Energia rinnovabile dal Madagascar con il progetto jatropha

13 giugno 2008

Una delegazione di amministratori pubblici e imprenditori della provincia di Ascoli Piceno è tornata da un viaggio in Madagascar dove ha valutato la possiblità di acquistare coltivazioni di jatropha.

La delegazione era composta dall'assessore provinciale alla Protezione Civile, dall'amministratore della "Troiani & Ciarrocchi spa", dall'amministratore delegato della "Emmedue" di Fano (società che costruisce case prefabbricate) e dall prof. Fabrizio Franca, agronomo dell'università di Urbino.

Dai semi di jatropha si produce olio combustibile, ed è una pianta selvatica che cresce senza problemi in terreni aridi, la cui coltivazione non sottrae quindi acqua alle coltivazioni alimentari.
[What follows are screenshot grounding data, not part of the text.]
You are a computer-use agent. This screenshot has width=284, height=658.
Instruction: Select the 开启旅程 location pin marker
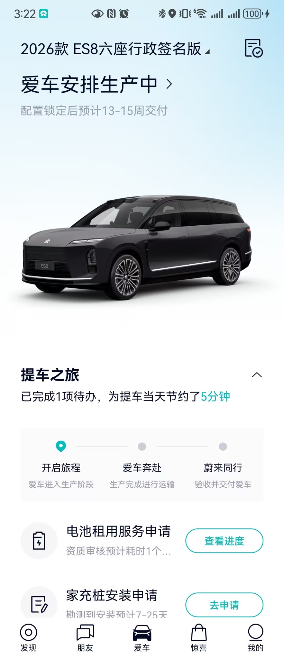coord(61,446)
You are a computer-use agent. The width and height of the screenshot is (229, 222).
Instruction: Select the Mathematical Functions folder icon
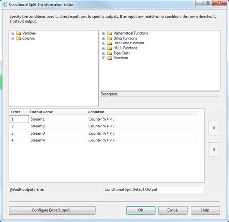point(110,33)
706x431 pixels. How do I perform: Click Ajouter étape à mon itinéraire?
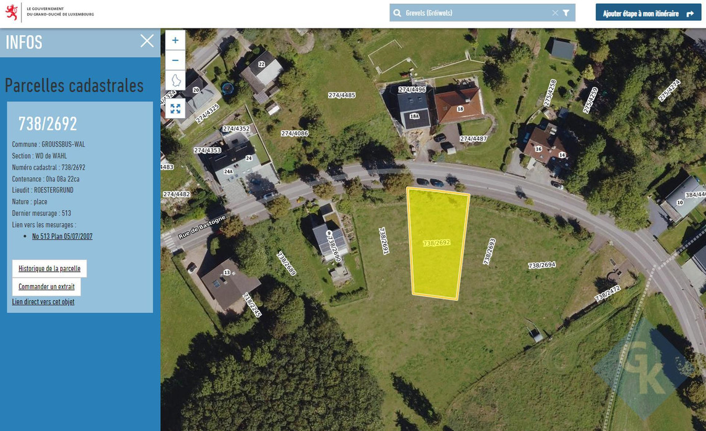click(648, 13)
L'olio ricavato dai semi di jatropha può essere impiegato nei generatori diesel, dando così la posibilità a molte comunità del Madagascar di ottenere un'energia rinnovabile ed a basso costo, un biodiesel autoprodotto.

La cooperazione fra Italia e Madagascar potrà portare ad un accordo che preveda benefici alle comunità locali, e farebbe seguito ad analoghi accordi in atto fra Australia e Madagascar che hanno portato alla costituzione della società "Green Energy Madagascar" che da alcuni anni già coltiva la jatropha con oltre 30.000 ettari dedicati a questa coltura.